A Cidade do México e municípios vizinhos restringem nesta quarta-feira a circulação de veículos com placas terminadas em 3 ou 4, identificação vermelha e certificados ambientais das categorias 1 e 2. A regra integra o programa Hoy No Circula, aplicado diariamente para controlar emissões atmosféricas.
Programa limita circulação conforme placa e inspeção para controlar emissões urbanas

A restrição funciona das 5h às 22h e alcança a capital, municípios da região metropolitana e localidades dos vales de Toluca e Santiago Tianguistenco. Veículos com certificações ambientais 0 e 00, elétricos, determinados híbridos e unidades de transporte de passageiros possuem condições de isenção.
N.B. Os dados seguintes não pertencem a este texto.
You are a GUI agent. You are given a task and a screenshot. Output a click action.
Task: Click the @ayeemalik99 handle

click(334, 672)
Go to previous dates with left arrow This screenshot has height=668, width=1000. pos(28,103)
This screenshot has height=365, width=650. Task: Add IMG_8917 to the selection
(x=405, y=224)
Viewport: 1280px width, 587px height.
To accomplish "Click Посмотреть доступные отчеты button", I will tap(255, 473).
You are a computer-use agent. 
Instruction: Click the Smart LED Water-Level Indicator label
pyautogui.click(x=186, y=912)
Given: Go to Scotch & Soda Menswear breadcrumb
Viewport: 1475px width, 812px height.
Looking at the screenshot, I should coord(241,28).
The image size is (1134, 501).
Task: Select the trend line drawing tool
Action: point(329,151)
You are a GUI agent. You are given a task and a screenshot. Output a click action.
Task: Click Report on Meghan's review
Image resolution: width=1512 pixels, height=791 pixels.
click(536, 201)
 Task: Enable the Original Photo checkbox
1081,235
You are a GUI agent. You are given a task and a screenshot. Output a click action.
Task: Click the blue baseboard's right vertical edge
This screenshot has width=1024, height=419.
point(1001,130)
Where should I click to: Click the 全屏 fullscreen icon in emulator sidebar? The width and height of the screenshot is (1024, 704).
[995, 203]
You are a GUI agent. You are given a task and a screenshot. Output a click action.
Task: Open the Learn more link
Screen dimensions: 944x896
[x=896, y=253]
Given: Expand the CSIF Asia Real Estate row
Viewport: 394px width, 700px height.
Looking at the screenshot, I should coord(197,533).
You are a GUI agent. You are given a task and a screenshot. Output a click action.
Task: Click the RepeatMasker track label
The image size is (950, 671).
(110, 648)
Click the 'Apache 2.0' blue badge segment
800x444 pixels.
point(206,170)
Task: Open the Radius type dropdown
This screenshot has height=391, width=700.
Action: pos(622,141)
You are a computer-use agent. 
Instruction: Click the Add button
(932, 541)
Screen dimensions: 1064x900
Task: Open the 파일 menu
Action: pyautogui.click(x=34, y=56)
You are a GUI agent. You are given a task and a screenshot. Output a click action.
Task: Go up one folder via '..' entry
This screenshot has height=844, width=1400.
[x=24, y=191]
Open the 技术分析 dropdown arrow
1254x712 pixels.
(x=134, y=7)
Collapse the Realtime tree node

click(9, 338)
O programa começou em 1989 e utiliza placa, selo e resultado da verificação veicular para distribuir as restrições durante a semana. Em períodos de contingência ambiental, as autoridades podem ampliar o número de automóveis impedidos de circular, conforme a concentração de poluentes registrada na região.
A medida procura reduzir emissões ao retirar parte da frota das ruas em cada dia útil. Entretanto, seus resultados dependem da renovação dos veículos, da fiscalização e da disponibilidade de alternativas de transporte. Famílias com mais de um automóvel também podem alternar unidades conforme o calendário.
Elétricos e híbridos recebem tratamento diferente porque apresentam emissões locais menores ou funcionamento parcial sem motor a combustão. A isenção torna a tecnologia uma alternativa para usuários afetados pelas restrições, mas precisa ser acompanhada por critérios técnicos que diferenciem os diversos sistemas híbridos disponíveis.
Restrição veicular do México inclui elétricos entre as exceções
O programa mexicano permite comparar diferentes políticas de mobilidade. Algumas cidades adotam rodízio pela placa, enquanto outras utilizam cobrança por congestionamento ou zonas de baixas emissões. Cada modelo interfere de maneira distinta na circulação, na escolha dos veículos e no acesso às áreas centrais.
São Paulo utiliza rodízio municipal baseado no final da placa durante horários determinados, mas não diferencia veículos pela tecnologia de propulsão. Uma eventual mudança exigiria avaliar qualidade do ar, congestionamento, capacidade viária e efeitos distributivos, pois emissões e ocupação das ruas representam problemas relacionados, porém diferentes.
A experiência da Cidade do México mostra como política ambiental e mercado automotivo podem se influenciar. Isenções estimulam determinadas tecnologias, enquanto inspeções retiram veículos fora dos limites. O resultado precisa ser acompanhado para verificar se a redução das emissões ocorre sem apenas transferir circulação entre categorias.